[[ Records shown, beginning ]]

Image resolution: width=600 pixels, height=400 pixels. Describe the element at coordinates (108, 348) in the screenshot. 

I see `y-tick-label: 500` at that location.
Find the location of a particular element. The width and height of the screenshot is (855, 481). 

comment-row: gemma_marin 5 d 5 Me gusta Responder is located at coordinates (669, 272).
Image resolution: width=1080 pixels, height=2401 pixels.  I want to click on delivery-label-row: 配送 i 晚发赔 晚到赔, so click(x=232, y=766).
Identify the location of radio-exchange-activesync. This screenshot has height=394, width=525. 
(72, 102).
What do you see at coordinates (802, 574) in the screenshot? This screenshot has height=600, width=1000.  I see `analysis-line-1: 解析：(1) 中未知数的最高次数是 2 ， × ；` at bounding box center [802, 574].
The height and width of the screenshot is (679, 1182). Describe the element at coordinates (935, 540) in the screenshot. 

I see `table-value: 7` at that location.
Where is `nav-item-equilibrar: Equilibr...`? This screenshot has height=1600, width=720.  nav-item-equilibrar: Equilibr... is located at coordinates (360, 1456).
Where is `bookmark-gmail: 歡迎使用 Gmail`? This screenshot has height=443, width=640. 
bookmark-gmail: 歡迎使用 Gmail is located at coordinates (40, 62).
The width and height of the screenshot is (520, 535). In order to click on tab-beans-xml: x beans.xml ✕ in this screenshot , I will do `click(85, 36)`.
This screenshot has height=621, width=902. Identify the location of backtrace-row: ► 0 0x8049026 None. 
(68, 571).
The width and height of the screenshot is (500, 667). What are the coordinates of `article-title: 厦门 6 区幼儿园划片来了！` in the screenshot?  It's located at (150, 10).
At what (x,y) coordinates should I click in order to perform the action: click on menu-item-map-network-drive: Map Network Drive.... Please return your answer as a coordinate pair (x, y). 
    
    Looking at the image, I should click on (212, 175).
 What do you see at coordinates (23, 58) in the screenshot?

[[ Records shown, end ]]

## Work request
Reproduce the material verbatim, from the line containing "Find the location" through the line containing "The width and height of the screenshot is (500, 667).", both lines included.

## Written reply
Find the location of a particular element. The width and height of the screenshot is (855, 481). 

comment-row: gemma_marin 5 d 5 Me gusta Responder is located at coordinates (669, 272).
Image resolution: width=1080 pixels, height=2401 pixels.  I want to click on delivery-label-row: 配送 i 晚发赔 晚到赔, so click(x=232, y=766).
Identify the location of radio-exchange-activesync. This screenshot has height=394, width=525. 
(72, 102).
What do you see at coordinates (802, 574) in the screenshot? This screenshot has height=600, width=1000.  I see `analysis-line-1: 解析：(1) 中未知数的最高次数是 2 ， × ；` at bounding box center [802, 574].
The height and width of the screenshot is (679, 1182). Describe the element at coordinates (935, 540) in the screenshot. 

I see `table-value: 7` at that location.
Where is `nav-item-equilibrar: Equilibr...`? This screenshot has height=1600, width=720.  nav-item-equilibrar: Equilibr... is located at coordinates (360, 1456).
Where is `bookmark-gmail: 歡迎使用 Gmail`? This screenshot has height=443, width=640. 
bookmark-gmail: 歡迎使用 Gmail is located at coordinates (40, 62).
The width and height of the screenshot is (520, 535). In order to click on tab-beans-xml: x beans.xml ✕ in this screenshot , I will do `click(85, 36)`.
This screenshot has height=621, width=902. Identify the location of backtrace-row: ► 0 0x8049026 None. 
(68, 571).
The width and height of the screenshot is (500, 667). What are the coordinates of `article-title: 厦门 6 区幼儿园划片来了！` in the screenshot?  It's located at (150, 10).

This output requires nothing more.